__Written instruction__:
Please reproduce the items between the lines holding "You are a computer-use" and "pyautogui.click(x=118, y=302)", inclusive, with every coordinate in the answers multiplied by 1.55 and rounded to a whole number, halves rounded up. Leave the requests unchanged, and give only these lines.

__Provided material__:
⟨

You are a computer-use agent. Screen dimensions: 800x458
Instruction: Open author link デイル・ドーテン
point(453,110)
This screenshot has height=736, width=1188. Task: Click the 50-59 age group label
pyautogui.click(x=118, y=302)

⟩
⟨

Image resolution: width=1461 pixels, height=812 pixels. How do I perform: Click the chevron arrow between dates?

⟩

__Expected answer__:
You are a computer-use agent. Screen dimensions: 800x458
Instruction: Open author link デイル・ドーテン
point(702,171)
This screenshot has height=736, width=1188. Task: Click the 50-59 age group label
pyautogui.click(x=183, y=468)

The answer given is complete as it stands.